Depuis, le téléphone du disparu est éteint et il ne s’est pas présenté à son travail, une école de Treillières, à quarante minutes de Nantes. Ses proches ont précisé que le jeune homme ne savait pas nager. Steve Maia Caniço, jure son entourage, boit modérément et « ne touche à aucun produit ». « La musique lui suffit, note Mathis, technicien de surface âgé de 20 ans. Parfois, on peut le voir pleurer tellement il aime les sons que sort un DJ. »
Lundi 24 juin, la police diffusait un appel à témoins demandant de l’aide pour retrouver le jeune homme d’1 m 72, qui portait ce soir-là un pull avec un drapeau américain.

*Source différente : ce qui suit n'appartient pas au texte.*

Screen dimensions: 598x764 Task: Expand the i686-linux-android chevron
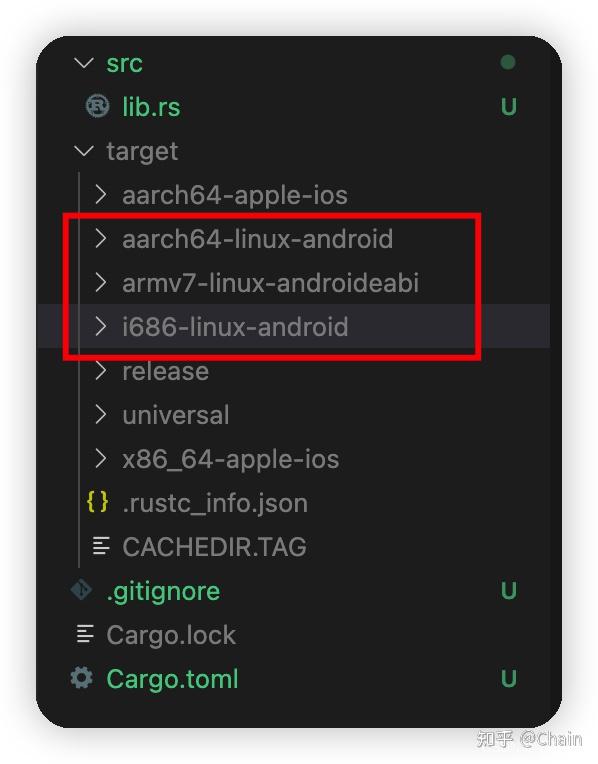coord(100,326)
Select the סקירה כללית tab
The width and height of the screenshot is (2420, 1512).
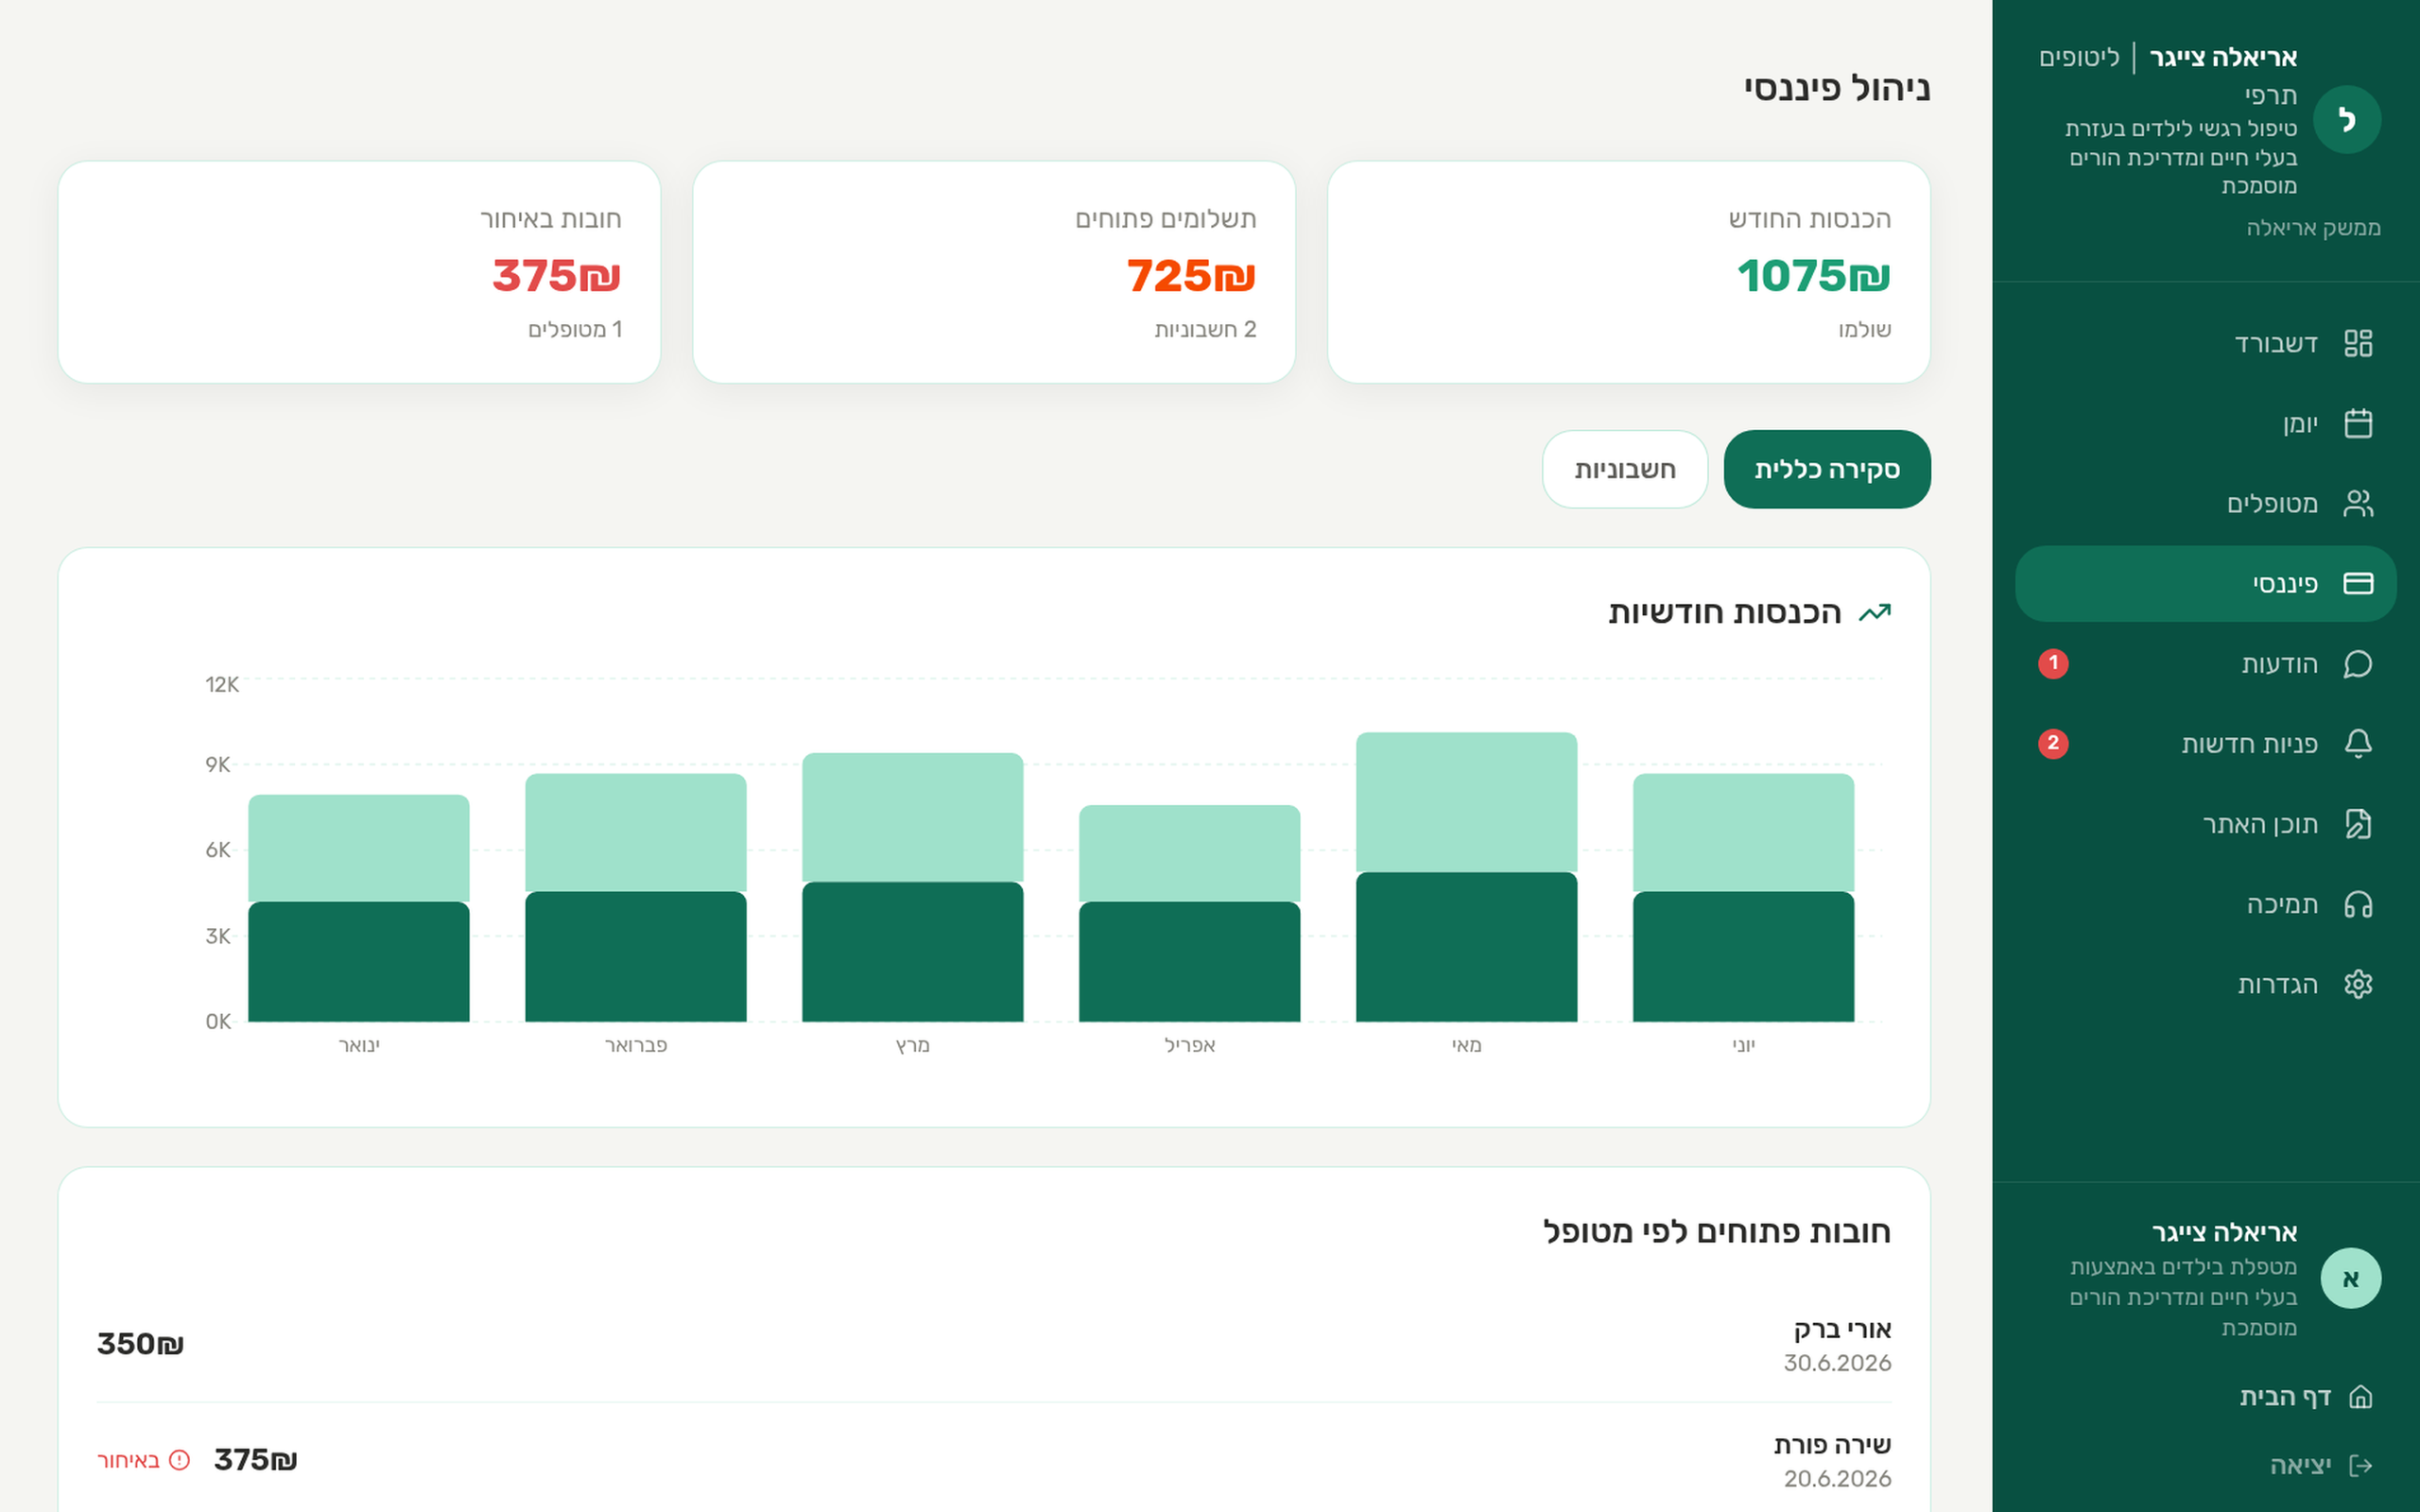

Comment a réagi la police ?
Fait peu commun, ce sont des rangs même des policiers qu’ont émergé les premiers doutes sur le bien-fondé de l’opération, le long d’un quai dépourvu de parapet. C’est d’abord sous le sceau du « off » que certains fonctionnaires ont fait part de leurs réserves. « On n’intervient jamais au bord de l’eau ou sur un pont, même s’il y a des garde-corps, c’est trop risqué », confiait au Monde un haut gradé, expert en maintien de l’ordre, quelques heures après le signalement de la disparition. Au commissariat central Waldeck-Rousseau de Nantes, un policier parlait mardi de « branle-bas de combat » : « Tout le monde rase les murs, on sait qu’il va falloir trouver un responsable. »
C’est finalement un membre du syndicat Unité SGP Police, majoritaire au ministère de l’intérieur, qui s’est chargé de rompre le silence, mardi 25 juin. Philippe Boussion, secrétaire régional, a pointé « la responsabilité » du commissaire qui a assuré le commandement de l’opération, l’accusant d’avoir « commis une faute grave de discernement » en donnant à ses troupes « un ordre aberrant ». Une sortie peu goûtée par les autres syndicats. Pour Arnaud Bernard, secrétaire départemental d’Alliance police nationale, le syndicat majoritaire à Nantes, les troupes n’ont fait que répliquer à une agression. Cinq fonctionnaires ont été blessés dans l’intervention.